Electro spider: la bio stampante per tessuti e organi made in Italy
Realizzata da una spin off con l’università statale di Pisa e SolidWord, Electro spider ha la grandezza di un vecchio televisore e sarà in grado di ricreare, a partire da una soluzione acquosa contenente cellule del paziente stesso, porzioni di organi di quest’ ultimo. L’obiettivo dell’azienda italiana è quindi quello di ricreare organi umani completamente funzionanti e sicuri da trapiantare, al fine di colmare una tra le principali limitazioni degli interventi chirurgici salvavita: i donatori.
Portando al minimo la complessità del meccanismo ingegneristico, quello che si dovrà fare è inserire la soluzione cellulare nella macchina e fornire le giuste informazioni:
- L’organo finale da creare
- Il materiale usato
- Le propietà meccaniche che le cellule dovranno assumere
ottenendo di fatto un materiale umano.
Sarà possibile quindi avere oggetti ‘quasi vivi’, come vengono definiti in ambito biomedico, utilizzando la tecnica ingegneristica per realizzare organi sostitutivi, senza dover effettuare trapianti, superando anche il rischio di rigetto.
Come funziona la biostampa
La tecnica alla base di electro spider è definita bioprinting o biosatampa ed è molto simile alla stampa 3D, in cui si sfrutta un modello digitale per crearne uno fisico tridimensionale strato dopo strato.
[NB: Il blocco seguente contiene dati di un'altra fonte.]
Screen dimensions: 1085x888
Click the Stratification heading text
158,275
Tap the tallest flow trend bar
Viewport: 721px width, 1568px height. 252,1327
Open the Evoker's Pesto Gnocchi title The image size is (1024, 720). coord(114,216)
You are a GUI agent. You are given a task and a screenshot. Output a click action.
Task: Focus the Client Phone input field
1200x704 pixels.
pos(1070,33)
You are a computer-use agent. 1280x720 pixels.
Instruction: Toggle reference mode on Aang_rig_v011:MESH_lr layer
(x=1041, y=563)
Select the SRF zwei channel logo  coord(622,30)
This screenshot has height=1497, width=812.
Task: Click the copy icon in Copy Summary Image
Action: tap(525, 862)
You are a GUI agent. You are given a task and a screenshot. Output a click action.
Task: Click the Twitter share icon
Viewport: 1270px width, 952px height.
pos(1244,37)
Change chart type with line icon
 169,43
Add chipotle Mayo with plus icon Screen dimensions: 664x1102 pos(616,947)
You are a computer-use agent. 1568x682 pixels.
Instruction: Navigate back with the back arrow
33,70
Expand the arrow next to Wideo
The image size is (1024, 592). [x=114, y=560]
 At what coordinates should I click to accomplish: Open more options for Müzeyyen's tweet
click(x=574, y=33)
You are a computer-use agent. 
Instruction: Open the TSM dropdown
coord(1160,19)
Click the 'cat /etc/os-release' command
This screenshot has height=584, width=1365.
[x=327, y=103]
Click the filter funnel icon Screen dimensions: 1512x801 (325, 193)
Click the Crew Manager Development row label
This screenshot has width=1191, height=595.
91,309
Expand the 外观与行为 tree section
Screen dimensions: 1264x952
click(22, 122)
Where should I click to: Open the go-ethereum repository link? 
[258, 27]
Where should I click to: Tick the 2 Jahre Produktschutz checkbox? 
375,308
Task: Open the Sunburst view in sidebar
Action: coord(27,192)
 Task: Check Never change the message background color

In questa bio stampante, però, al posto dei polimeri di plastica, metallo o polveri si utilizza un bioinchiostro contenente cellule viventi coltivate in vitro nei centri di ricerca ospedalieri.
I primi esperimenti per testare la sicurezza della biostampa hanno visto la produzione di piccole porzioni di cartilagine o pelle, mentre ad oggi la prospettiva che si tenta di raggiungere, tramite Electro spider, è quello di arrivare alla biostampa di interi organi complessi come fegato, reni e cuore. Organi che ad oggi, a causa della complessità anatomica e fisiologica non sono ancora riproducibili con le attuali tecnologie.
Prospettive per un futuro utilizzo
A spiegare le prospettive per il futuro è Giovanni Vozzi, docente di Ingegneria presso l’università di Pisa e capo del centro di ricerca per Biofabrication Lab. Vozzi ci spiega, infatti, che l’obbiettivo per il futuro è quello di arrivare ad avere macchine che, partendo da singole cellule, possano riprogettare l’organo che va sostituito. Tuttavia, a detta di Vozzi, per poter raggiungere questo potrebbero volerci ancora dieci anni, anche considerando gli studi di ricerca condotti all’estero.
Tuttavia quello che oggi potremo realizzare è già utile, perché con una porzione di tessuto umano si potranno fare sperimentazioni per personalizzare le cure, valutare già i risultati di una terapia, dare la giusta dose di principi attivi ad ogni paziente. La medicina personalizzata è il prossimo traguardo.
Giovanni Vozzi
Non solo organi
A fronte dell’ultimo rapporto di mercato, la biostampa 3D ha subito un rallentamento a causa della condizione di pandemia globale causata dal virus Covid-19.
Ciò nonostante, seppur lentamente, l’attività di bioprinting sta riprendendo e questo potrebbe indurre, secondo l’opizione di alcuni esperti, grosse novità anche in altri campi oltre alle applicazioni umane.
Un nuovo ipotetico campo di applicazione del bioprinting potrebbe essere il tessuto su chip. Tale tecnica prevede la miniaturizzazione di tessuti e organi, coltivati in vitro, che consentono di modelizzare malattie e fisioligia del corpo umano. Il bioprinting potrebbe risultare anche utile per testare medicinali e approcci terapeutici come le cure contro il cancro riducendo la necessità di test su animali. Le aspettative per il futuro della tecnica sono quindi numerose.